The Children’s Hour is set in a Massachusetts school for girls
which is run by two women, Karen Wright (Emily Dorsch) and Martha Dobie (Carmel Javaher), who have been friends since college. Their fellow
teacher is Martha’s aunt, Lily Mortar (Jacqueline Sydney), who ostensibly instructs the students in sewing and elocution, but spends most of her
time telling stories of her life in the theater and spreading gossip. Karen and Martha are soon trapped in a web of lies spun by the troubled and
malicious Mary Tilford (Lauren Marcus), lies which spiral out of control until they destroy several lives as well as the
Jessi D. Hill has directed Hellman’s text, which in the wrong hands could easily succumb to said melodrama, with simplicity and
sincerity. The women who play the schoolgirls have found exactly the right tone, portraying both the innocence and intrigue of childhood
without becoming caricatures or overemphasizing the fact that they are adults playing kids. Ms. Marcus is particularly adept at this;
mercurial and wily, she orchestrates upheavals with one hand while calmly flattering the adults around her with the other. Ms. Dorsch as
Karen is stoic, kind but cold, while Ms. Javaher as Martha gives the impression that something is always bubbling under the surface, ready
to break free at any moment. These characterizations are well supported by the costume design (Emily Morgan DeAngelis); each schoolgirl’s
uniform is slightly different, and while Karen seems comfortable in the hats, gloves, and other accoutrements of 1930s clothing, the
less-contented Martha always seems to be ill at ease and straining against them.

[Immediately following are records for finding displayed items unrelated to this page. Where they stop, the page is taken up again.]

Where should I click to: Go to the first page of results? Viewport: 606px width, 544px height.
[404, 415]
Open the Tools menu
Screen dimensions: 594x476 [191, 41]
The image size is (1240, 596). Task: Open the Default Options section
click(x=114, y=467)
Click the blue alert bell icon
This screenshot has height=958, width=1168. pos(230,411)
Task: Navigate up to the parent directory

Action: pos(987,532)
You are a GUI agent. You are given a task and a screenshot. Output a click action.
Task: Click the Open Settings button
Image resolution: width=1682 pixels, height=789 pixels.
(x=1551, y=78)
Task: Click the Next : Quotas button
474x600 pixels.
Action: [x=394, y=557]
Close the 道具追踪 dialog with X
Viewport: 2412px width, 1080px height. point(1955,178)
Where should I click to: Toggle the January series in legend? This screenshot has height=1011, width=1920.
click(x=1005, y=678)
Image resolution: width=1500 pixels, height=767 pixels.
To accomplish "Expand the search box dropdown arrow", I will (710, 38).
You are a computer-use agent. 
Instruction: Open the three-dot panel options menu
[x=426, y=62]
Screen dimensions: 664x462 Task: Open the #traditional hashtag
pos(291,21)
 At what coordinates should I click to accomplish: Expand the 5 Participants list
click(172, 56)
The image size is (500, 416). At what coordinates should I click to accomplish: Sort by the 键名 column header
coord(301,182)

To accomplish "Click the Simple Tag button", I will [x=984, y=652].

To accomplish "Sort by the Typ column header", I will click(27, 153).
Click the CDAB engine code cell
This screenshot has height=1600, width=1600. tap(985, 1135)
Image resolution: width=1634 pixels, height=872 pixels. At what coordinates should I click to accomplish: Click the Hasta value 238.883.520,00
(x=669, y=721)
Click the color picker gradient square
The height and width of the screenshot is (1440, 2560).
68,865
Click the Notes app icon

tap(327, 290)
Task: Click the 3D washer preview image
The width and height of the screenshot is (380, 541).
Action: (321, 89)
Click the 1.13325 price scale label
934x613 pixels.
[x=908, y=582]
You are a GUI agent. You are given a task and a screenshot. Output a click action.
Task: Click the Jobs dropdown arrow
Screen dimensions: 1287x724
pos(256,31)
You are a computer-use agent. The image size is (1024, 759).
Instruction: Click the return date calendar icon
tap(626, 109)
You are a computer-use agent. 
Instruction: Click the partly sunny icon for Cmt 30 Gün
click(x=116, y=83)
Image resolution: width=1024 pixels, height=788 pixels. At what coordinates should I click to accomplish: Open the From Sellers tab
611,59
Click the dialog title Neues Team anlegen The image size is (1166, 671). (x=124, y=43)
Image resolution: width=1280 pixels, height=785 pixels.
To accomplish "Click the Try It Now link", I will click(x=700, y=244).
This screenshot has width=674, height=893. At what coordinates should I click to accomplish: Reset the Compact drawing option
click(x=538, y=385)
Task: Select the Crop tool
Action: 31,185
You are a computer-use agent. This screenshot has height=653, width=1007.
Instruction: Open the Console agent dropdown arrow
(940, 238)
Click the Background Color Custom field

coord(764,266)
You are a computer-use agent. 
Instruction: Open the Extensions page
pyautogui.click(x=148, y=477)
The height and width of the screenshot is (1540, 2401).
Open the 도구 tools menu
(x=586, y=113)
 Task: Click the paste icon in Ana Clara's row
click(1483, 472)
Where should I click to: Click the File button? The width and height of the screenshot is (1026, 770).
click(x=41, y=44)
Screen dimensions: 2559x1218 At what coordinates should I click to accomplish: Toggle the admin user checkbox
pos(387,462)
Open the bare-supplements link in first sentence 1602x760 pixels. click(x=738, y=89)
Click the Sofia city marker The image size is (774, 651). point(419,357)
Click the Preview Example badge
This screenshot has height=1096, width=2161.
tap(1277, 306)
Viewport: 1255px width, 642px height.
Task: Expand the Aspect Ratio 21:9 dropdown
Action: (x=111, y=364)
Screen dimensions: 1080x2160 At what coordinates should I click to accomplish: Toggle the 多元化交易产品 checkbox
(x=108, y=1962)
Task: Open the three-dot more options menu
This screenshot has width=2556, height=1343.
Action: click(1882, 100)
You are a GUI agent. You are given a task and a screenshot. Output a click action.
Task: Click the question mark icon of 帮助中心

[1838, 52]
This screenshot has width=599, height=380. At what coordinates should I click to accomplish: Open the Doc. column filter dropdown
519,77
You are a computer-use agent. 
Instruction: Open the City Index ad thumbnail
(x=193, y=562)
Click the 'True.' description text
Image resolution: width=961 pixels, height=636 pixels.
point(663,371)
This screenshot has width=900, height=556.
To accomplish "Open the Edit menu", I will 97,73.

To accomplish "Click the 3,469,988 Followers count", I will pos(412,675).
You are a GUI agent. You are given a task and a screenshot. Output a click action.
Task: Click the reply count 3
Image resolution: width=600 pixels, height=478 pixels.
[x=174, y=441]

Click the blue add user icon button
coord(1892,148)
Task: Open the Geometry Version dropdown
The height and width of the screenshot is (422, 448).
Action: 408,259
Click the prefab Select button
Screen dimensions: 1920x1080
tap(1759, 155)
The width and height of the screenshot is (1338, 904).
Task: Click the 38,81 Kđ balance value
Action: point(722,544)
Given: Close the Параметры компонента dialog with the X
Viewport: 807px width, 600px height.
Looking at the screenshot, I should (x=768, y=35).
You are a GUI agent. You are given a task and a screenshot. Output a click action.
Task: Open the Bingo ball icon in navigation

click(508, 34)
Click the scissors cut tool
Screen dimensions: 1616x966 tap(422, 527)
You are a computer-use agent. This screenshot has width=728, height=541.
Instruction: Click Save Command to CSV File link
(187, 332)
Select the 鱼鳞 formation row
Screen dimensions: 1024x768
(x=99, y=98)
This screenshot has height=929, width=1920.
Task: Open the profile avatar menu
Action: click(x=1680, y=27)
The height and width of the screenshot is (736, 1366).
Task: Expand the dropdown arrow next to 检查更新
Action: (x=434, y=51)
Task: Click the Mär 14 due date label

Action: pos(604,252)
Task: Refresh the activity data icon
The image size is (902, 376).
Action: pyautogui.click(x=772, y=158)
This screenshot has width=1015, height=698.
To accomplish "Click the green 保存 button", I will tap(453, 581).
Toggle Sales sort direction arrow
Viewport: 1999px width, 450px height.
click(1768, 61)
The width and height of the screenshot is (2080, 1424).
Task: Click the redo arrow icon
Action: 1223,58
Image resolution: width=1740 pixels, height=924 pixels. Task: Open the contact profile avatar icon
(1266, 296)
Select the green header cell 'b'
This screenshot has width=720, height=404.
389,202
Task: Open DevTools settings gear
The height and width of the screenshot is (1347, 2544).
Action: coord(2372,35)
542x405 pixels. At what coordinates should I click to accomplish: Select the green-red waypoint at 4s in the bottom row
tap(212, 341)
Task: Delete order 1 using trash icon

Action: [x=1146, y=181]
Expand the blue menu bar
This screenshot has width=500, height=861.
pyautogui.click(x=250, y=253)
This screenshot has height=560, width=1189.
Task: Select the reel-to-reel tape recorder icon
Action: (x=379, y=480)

Although I am always a fan of a good narrative set change, where a director uses what is usually theatrical down time to continue
the storytelling, Ms. Hill’s production becomes rather bogged down with them, particularly in the change immediately before intermission,
which took so long that some members of the audience became visibly amused. It was a strange lapse in an otherwise well-paced and snappy
production. The pivotal moment of the play, when Martha confesses to Karen what her true feelings have been, is handled with understanding
and truthfulness. We are made to understand that Martha is driven to suicide not because she is participating in the overused theatrical
trope of the doomed lesbian, but because her last thread of hope rests on the possibility that Karen might return her feelings.
Ms. Hill has directed a solid production of a classic American play which is infrequently performed and even less frequently
understood. Those playgoers afraid to leave Manhattan should really reconsider; the Astoria Performing Arts Center provides just one
example of the excellent work being produced in the outer boroughs.